The Dutch study is part of a wider research administered in the UK, New Zealand and Australia that examines the use of Sildenafil early in pregnancy to foster growth in seriously underdeveloped unborn babies.
However, the Queensland trial is notably different from the Dutch study.
Sailesh Kumar, from the University of Queensland and the Mater Research Institute, stated that his study intended to reduce fetal distress during childbirth. It also used a much lower dose of Sildenafil for a much shorter duration.
“It’s a very, very different study [from the Dutch trial] and the drug is used in a very different context,” said Professor Kumar.
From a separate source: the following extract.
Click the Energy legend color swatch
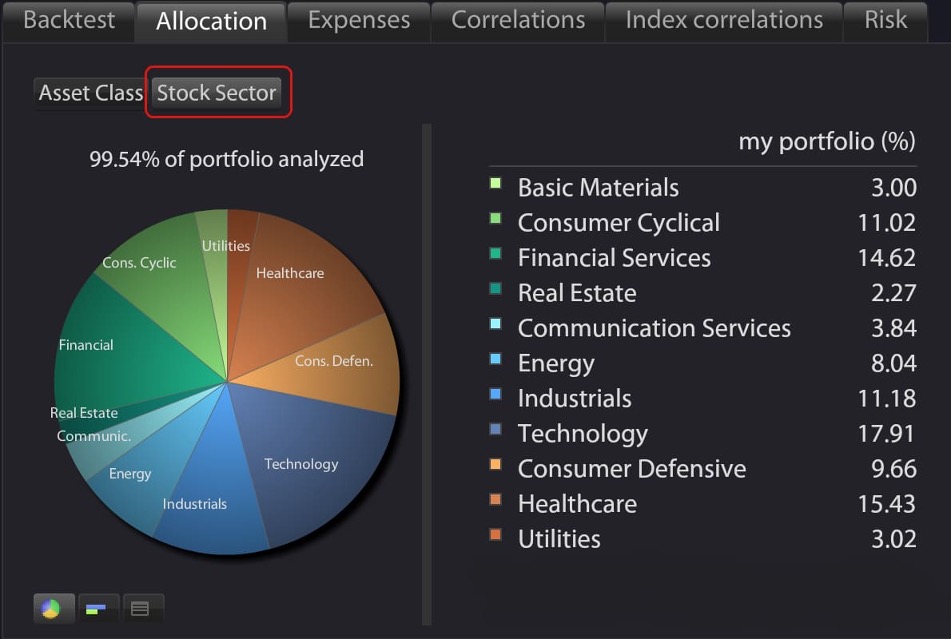Screen dimensions: 952x640 pyautogui.click(x=495, y=359)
The study began in 2015 with 11 hospitals involved. It was designed to examine the possible beneficial effects of increased blood flow to the mothers’ placenta.
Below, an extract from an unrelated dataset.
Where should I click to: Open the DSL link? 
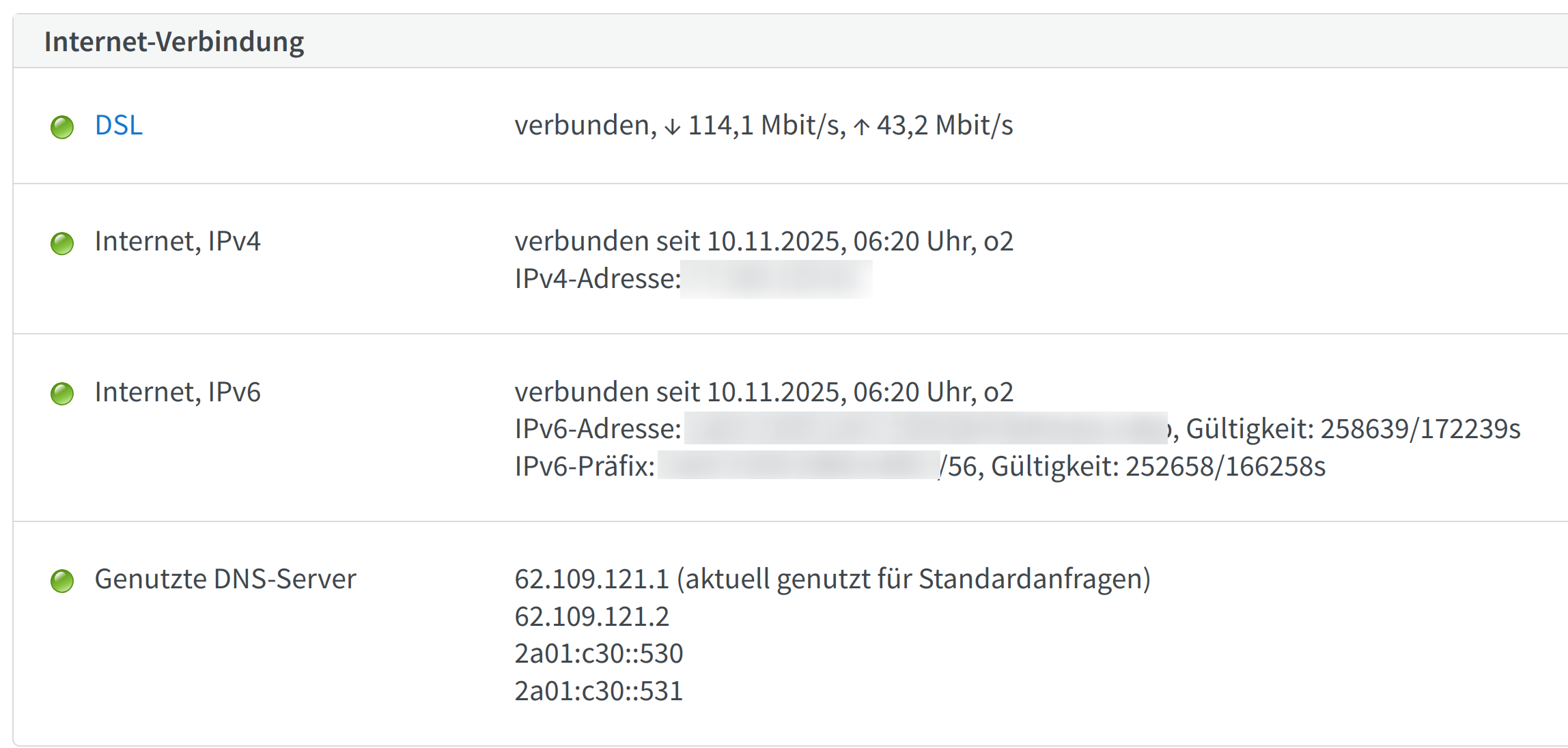click(119, 126)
Approximately 15 women who took the medication have not given birth.
“I spoke to the lead investigator of the Dutch study where there was an unexpected spike in the number of neonatal deaths in the group of mothers who received Sildenafil,” stated Professor Kumar.
“And because of this, [the child deaths] … and also because the overall result did not show any benefit in terms of improving growth of these babies, they stopped the study.”
Professor Kumar stated that the Dutch trial was the first study to emerge with negative effects.
He said, “We are always very cautious so there will be a temporary stop to the recruitment in Queensland until we get further information.”
“The results from the UK, Australian and New Zealand studies showed Sildenafil showed no benefits in terms of improving fetal growth or outcomes.
“In the other study, the overall dose is taken for a greater period of time and hence the overall dose is much greater — while in our study, the average number of tablets taken by a woman in labour is one.
In the Queensland trial, about 200 women showed no adverse effects. Over the next year, the plan to recruit another 200 women.
“It is a temporary pause and no decision has been made either way,” Professor Kumar noted.
“We have not had any deaths, we have not seen any significant neo-natal complications or specifically this complication the group in Holland have detected.”
Viagra was initially developed by Pfizer, although it is now off patent and accessible as a generic. Pfizer has stated that it was not involved in the trials conducted by the Dutch or Queensland researchers.
“Viagra is indicated for the treatment of the symptoms of erectile dysfunction in adult men (aged 18 years and over),” the Pfizer statement said.
“The safety and efficacy of Viagra has been well documented in clinical studies involving more than 15,000 patients.”
Investigators at the AMC has been said to confirm a use of non-Pfizer manufactured generic version of Sildenafil. However, no participants in the clinical trial were given Viagra, Pfizer Sildenafil, or other Pfizer medicine.